A maior vulnerabilidade da economia brasileira é a fiscal, diz o economista-chefe do Citi Brasil, Leonardo Porto. Segundo ele, um ajuste em 2027 é inevitável. “O País hoje está posicionado de forma que, se nada fizer, a política fiscal é completamente insustentável no tempo.” Embora a atividade aquecida gere arrecadação, o gasto é muito forte. “O Brasil tem de ser muito mais ambicioso na consolidação fiscal”, afirma.

Porto nota que a atividade desacelera, porém tem sintomas de superaquecimento e precisa de um equilíbrio melhor entre demanda doméstica e crescimento potencial para que a inflação possa convergir à meta. “Não dá para contar com a apreciação do câmbio para sempre”, afirma o economista, que acaba de reduzir para 4,6% a projeção do Índice Nacional de Preços ao Consumidor Amplo (IPCA) em 2025, mencionando também o preço de commodities mais baixo.

■ Dados apresentados:
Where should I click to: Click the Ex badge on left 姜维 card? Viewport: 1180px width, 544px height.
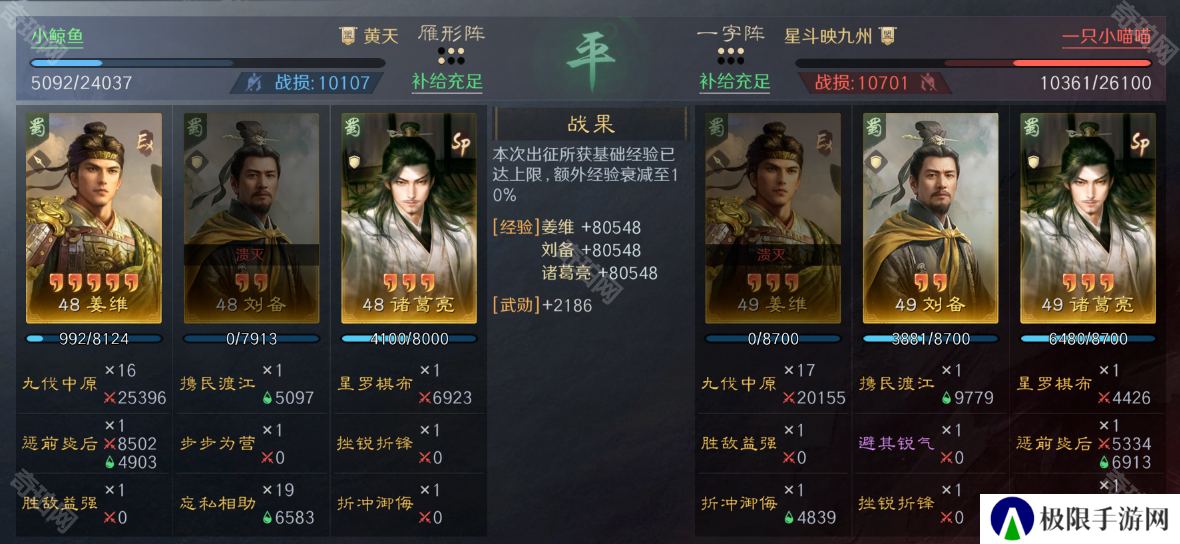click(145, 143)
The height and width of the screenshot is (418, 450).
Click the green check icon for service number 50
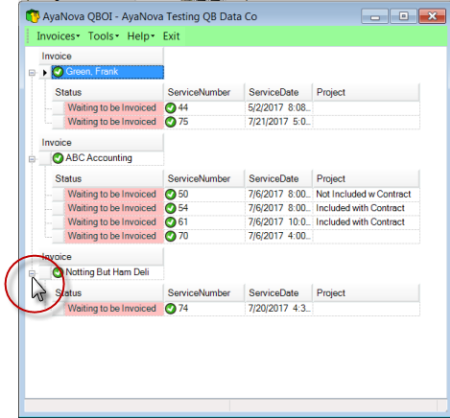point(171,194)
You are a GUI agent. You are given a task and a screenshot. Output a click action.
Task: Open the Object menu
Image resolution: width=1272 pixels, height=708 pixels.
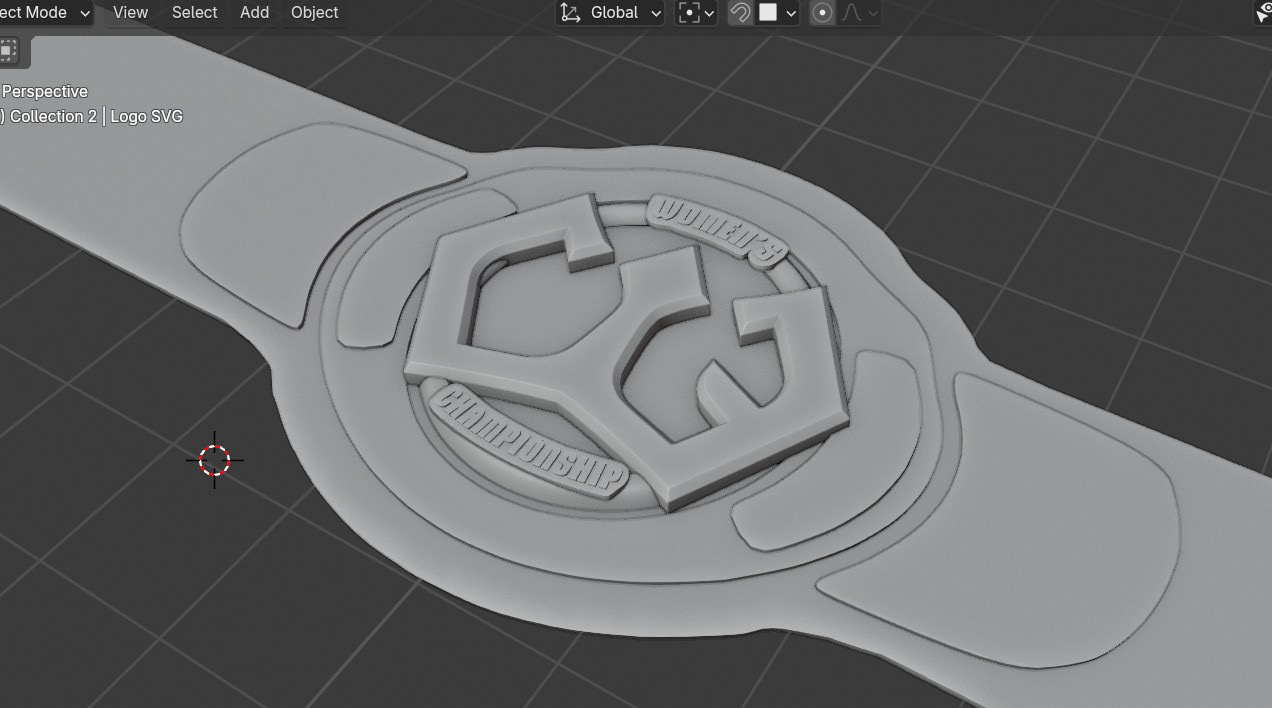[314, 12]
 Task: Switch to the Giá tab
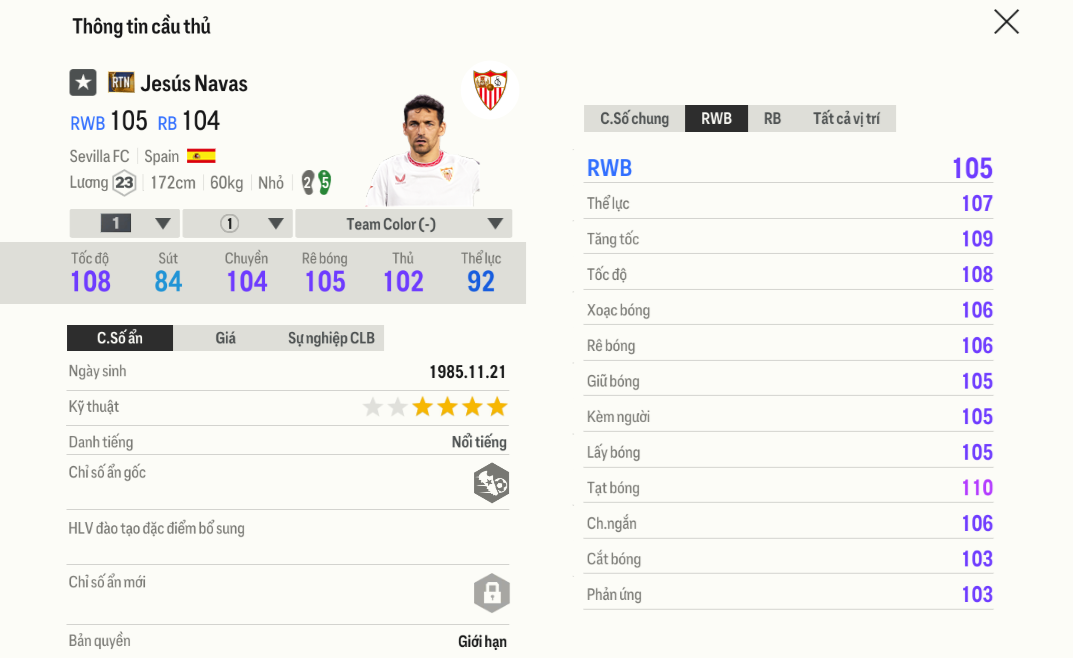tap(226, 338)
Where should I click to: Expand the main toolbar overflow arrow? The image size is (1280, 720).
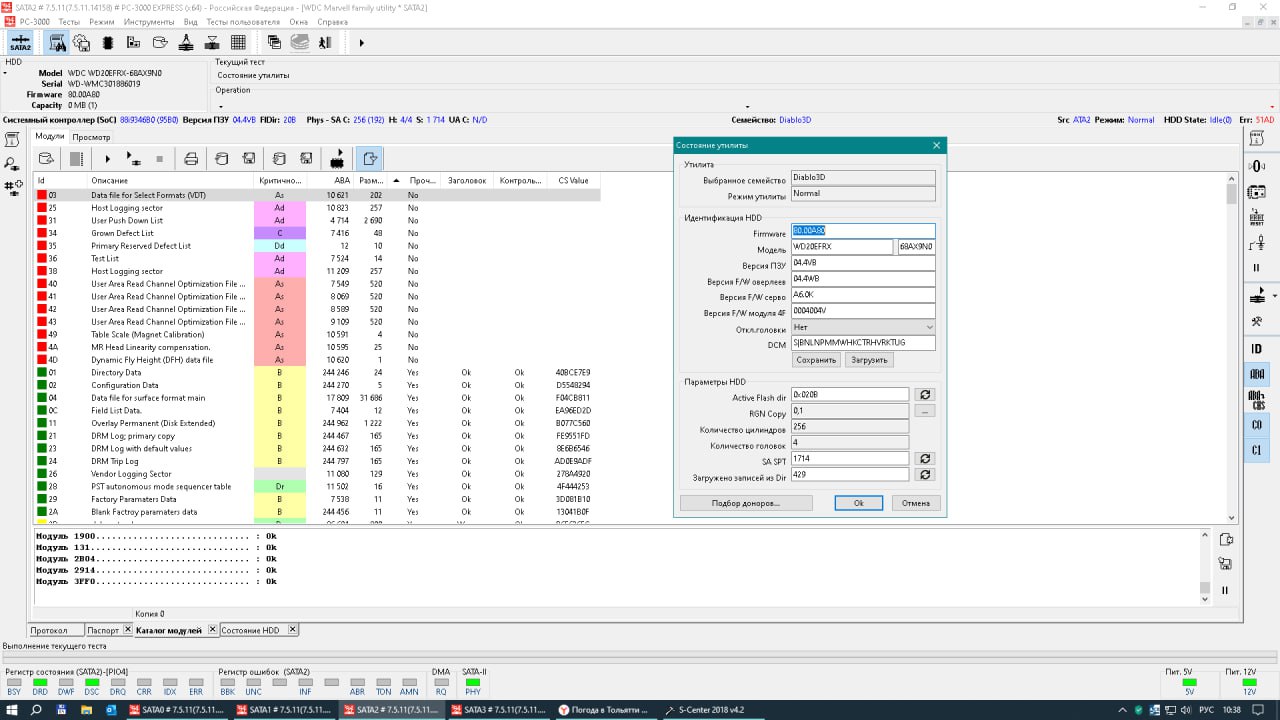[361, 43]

...

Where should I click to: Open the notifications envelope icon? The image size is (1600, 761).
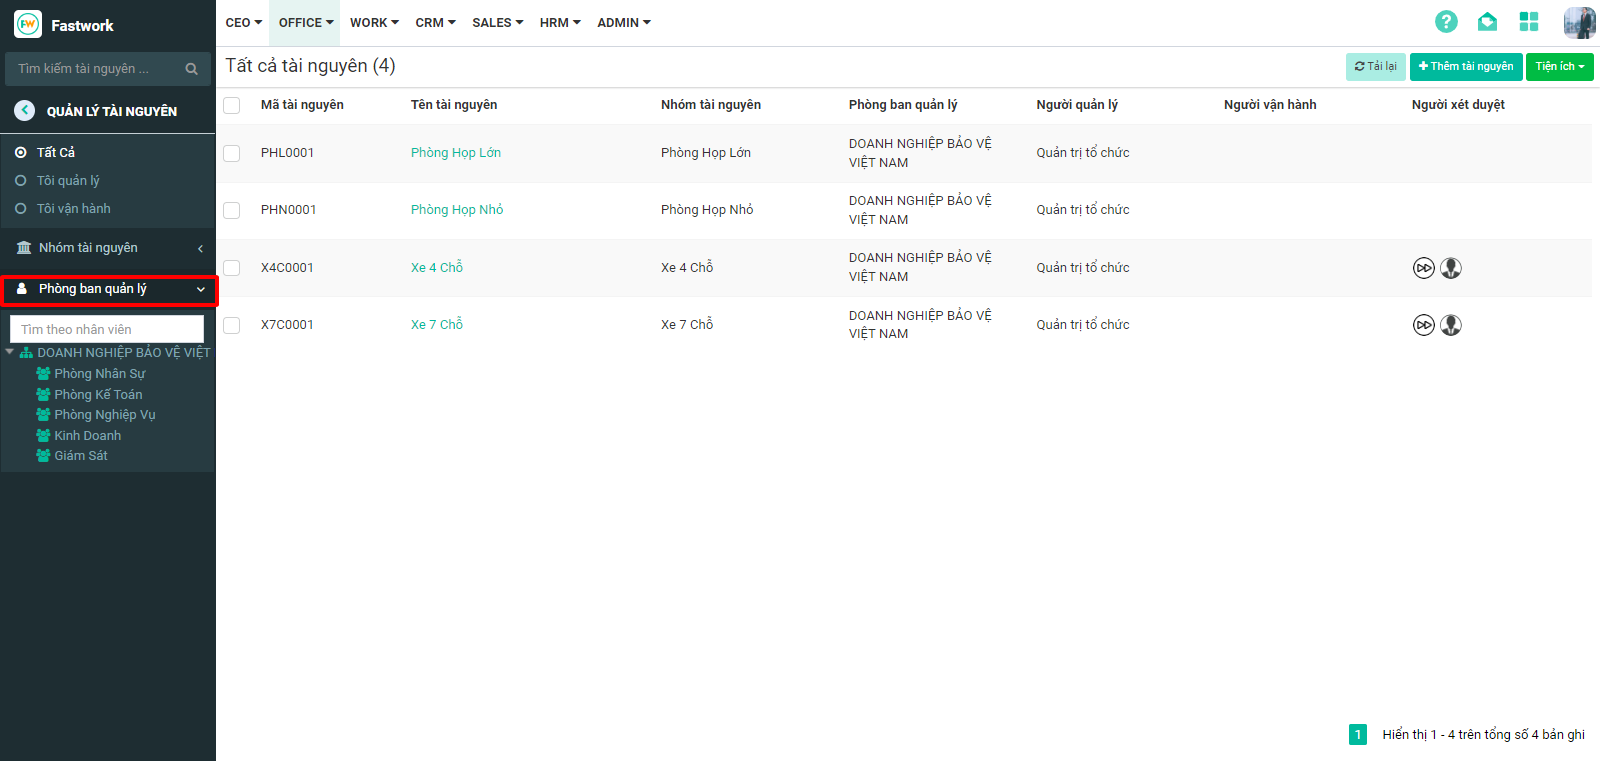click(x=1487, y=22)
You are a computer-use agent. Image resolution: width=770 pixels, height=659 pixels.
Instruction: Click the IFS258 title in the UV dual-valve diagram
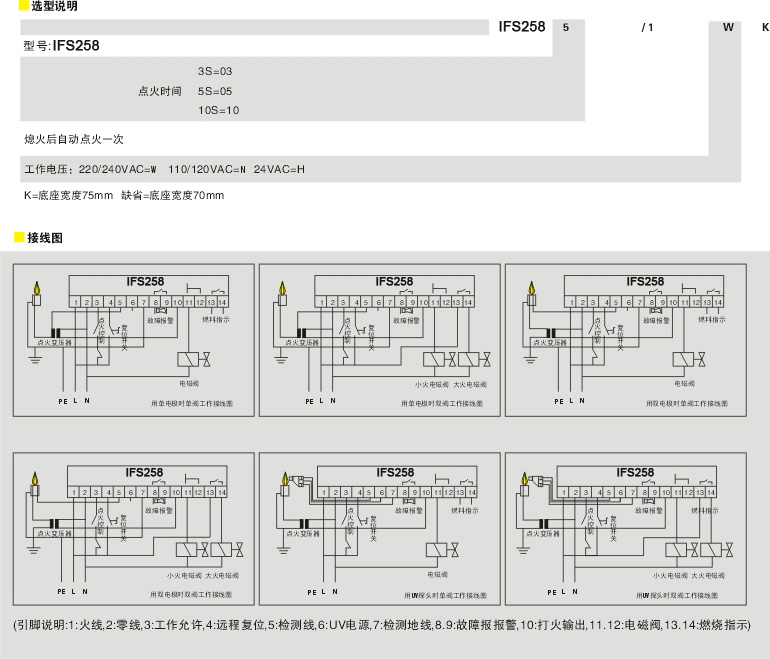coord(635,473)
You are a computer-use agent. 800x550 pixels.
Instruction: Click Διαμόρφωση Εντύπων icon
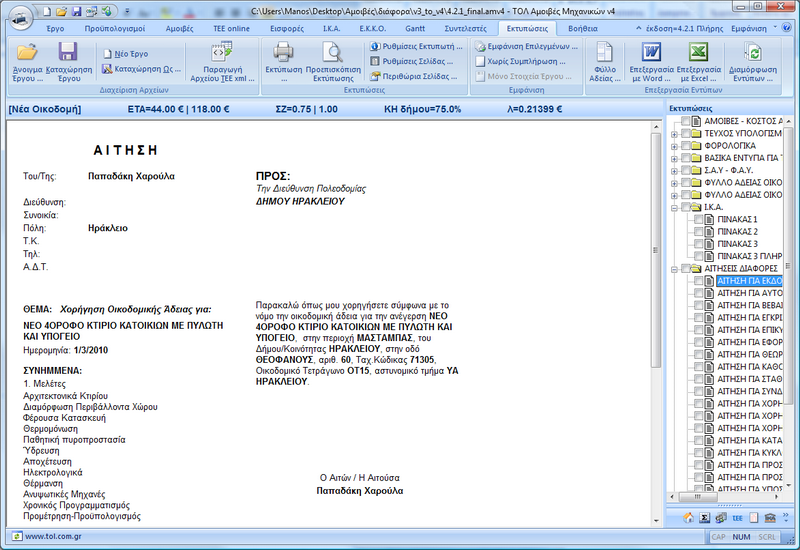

■ Ações necessárias:
• A. Reproduza o trecho sobre a política fiscal brasileira de "A maior vulnerabilidade" até "commodities mais baixo.".
• B. Escreva a continuação do trecho sobre a política fiscal brasileira, começando logo após a última frase.

■ Suas respostas:
• A.
A maior vulnerabilidade da economia brasileira é a fiscal, diz o economista-chefe do Citi Brasil, Leonardo Porto. Segundo ele, um ajuste em 2027 é inevitável. “O País hoje está posicionado de forma que, se nada fizer, a política fiscal é completamente insustentável no tempo.” Embora a atividade aquecida gere arrecadação, o gasto é muito forte. “O Brasil tem de ser muito mais ambicioso na consolidação fiscal”, afirma.

Porto nota que a atividade desacelera, porém tem sintomas de superaquecimento e precisa de um equilíbrio melhor entre demanda doméstica e crescimento potencial para que a inflação possa convergir à meta. “Não dá para contar com a apreciação do câmbio para sempre”, afirma o economista, que acaba de reduzir para 4,6% a projeção do Índice Nacional de Preços ao Consumidor Amplo (IPCA) em 2025, mencionando também o preço de commodities mais baixo.

• B.
Leia abaixo os principais trechos da entrevista, concedida na sede do Citi, onde ele recebeu a reportagem do Estadão/Broadcast.
Como o senhor vê o rumo da política monetária no Brasil?
O cenário inflacionário vem melhorando. O suficiente? Não. Mas o processo de reancoragem das expectativas, induzido por uma inflação corrente mais baixa, deve continuar e abrir espaço para um ciclo gradual de corte de juros a partir de janeiro. A reancoragem pode ser potencializada pela desaceleração econômica e pelo ganho de credibilidade do Banco Central.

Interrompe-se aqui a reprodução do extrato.